As Internet censors rapidly evolve new blocking techniques, circumvention tools must also adapt and roll out new strategies to remain unblocked. But new strategies can be time consuming for circumventors to develop and deploy, and usually an update to one tool often requires significant additional effort to be ported to others. Moreover, distributing the updated application across different platforms poses its own set of challenges. In this paper, we introduce $\textit{WATER}$ (WebAssembly Transport Executables Runtime), a novel design that enables applications to use a WebAssembly-based application-layer to wrap network transports (e.g., TLS). Deploying a new circumvention technique with $\textit{WATER}$ only requires distributing the WebAssembly Transport Module(WATM) binary and any transport-specific configuration, allowing dynamic transport updates without any change to the application itself. WATMs are also designed to be generic such that different applications using $\textit{WATER}$ can use the same WATM to rapidly deploy successful circumvention techniques to their own users, facilitating rapid interoperability between independent circumvention tools.

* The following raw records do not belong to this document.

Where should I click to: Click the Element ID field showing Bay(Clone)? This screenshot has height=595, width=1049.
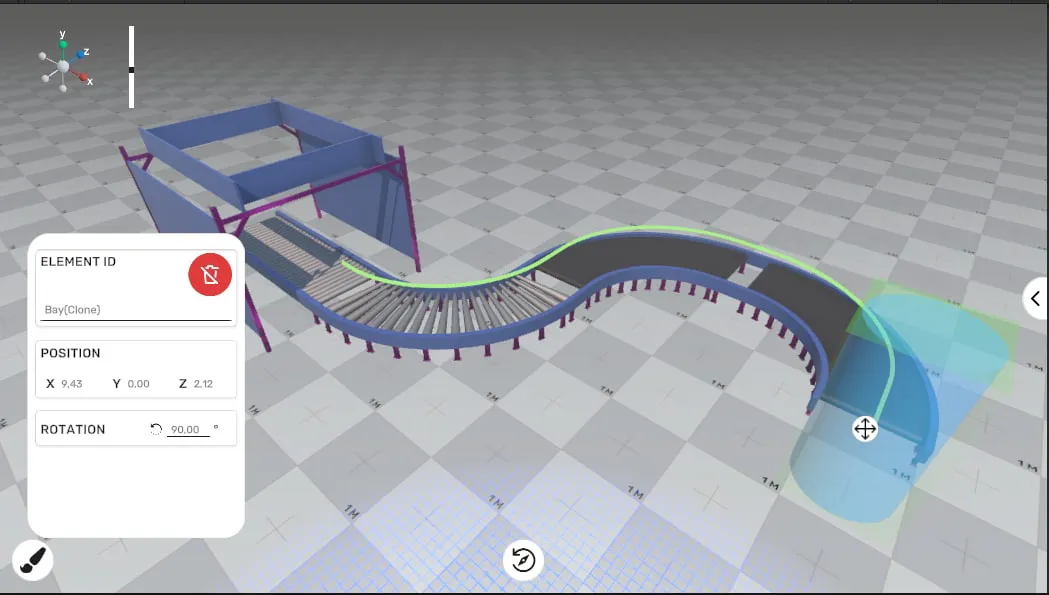(x=136, y=310)
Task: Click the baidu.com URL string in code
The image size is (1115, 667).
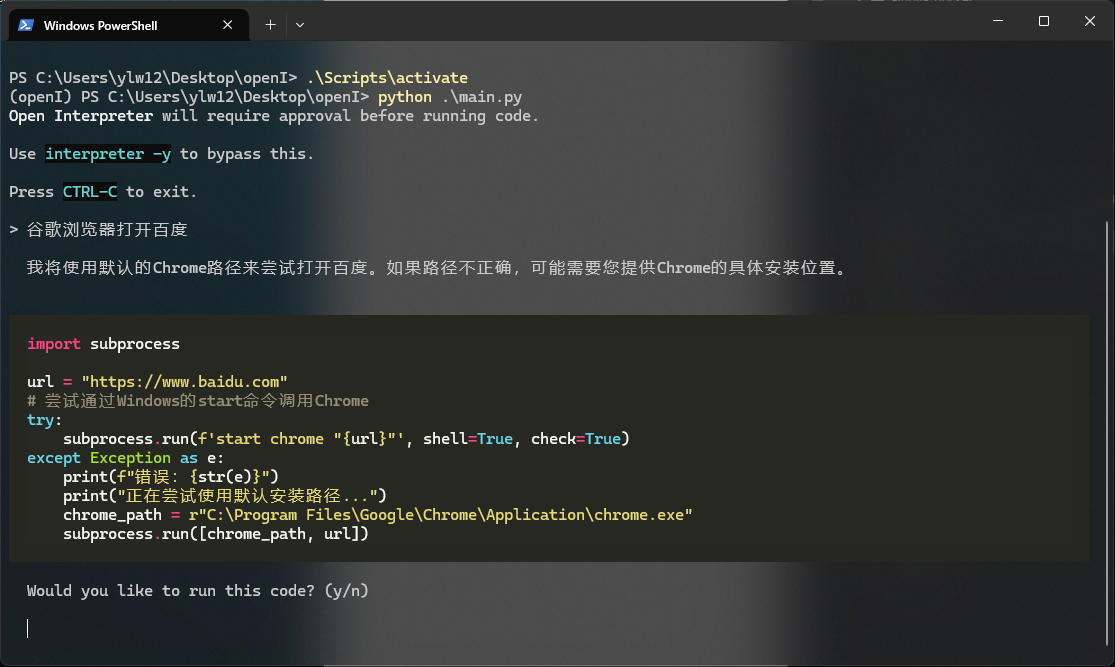Action: point(184,382)
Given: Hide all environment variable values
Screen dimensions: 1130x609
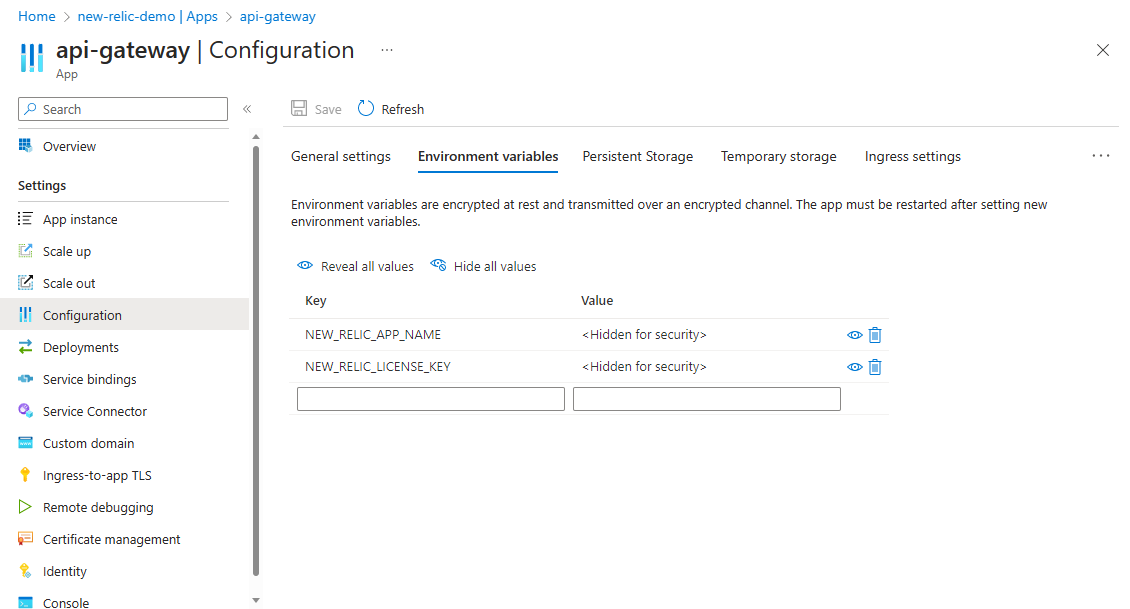Looking at the screenshot, I should 484,267.
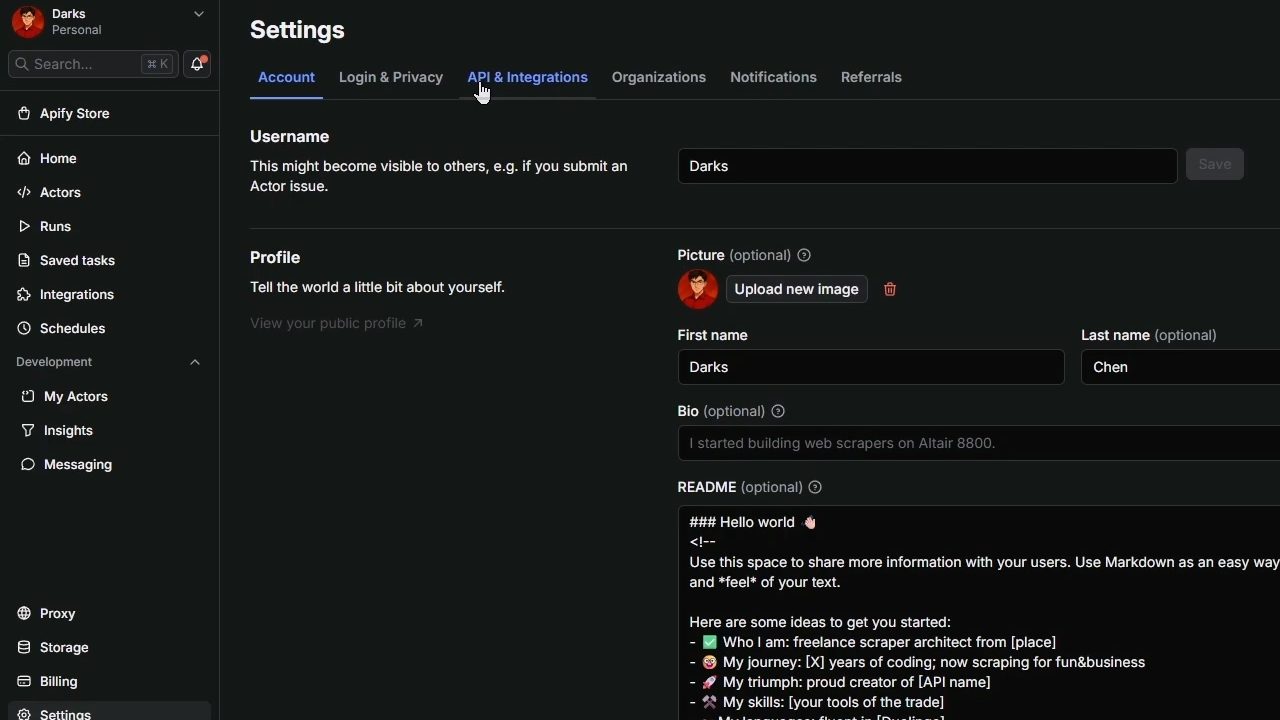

翻译：随着互联网审查机构迅速演进新型封锁技术，规避工具也必须相应调整并推出新策略以保持可访问性。然而，新策略的开发与部署通常耗时巨大，且一个工具的更新往往需要耗费大量额外工作才能移植到其他工具。此外，跨平台分发更新后的应用程序本身也构成一系列挑战。本文提出名为WATER（WebAssembly传输可执行运行时）的新型架构设计，使应用程序能够利用基于WebAssembly的应用层封装网络传输协议（如TLS）。通过WATER部署新型规避技术仅需分发WebAssembly传输模块（WATM）二进制文件及特定传输配置，无需修改应用程序本身即可实现传输协议动态更新。WATM同时被设计为通用化模块，不同使用WATER的应用程序可复用同一WATM快速向自身用户部署成功的规避技术，从而促进独立规避工具之间的快速互操作性。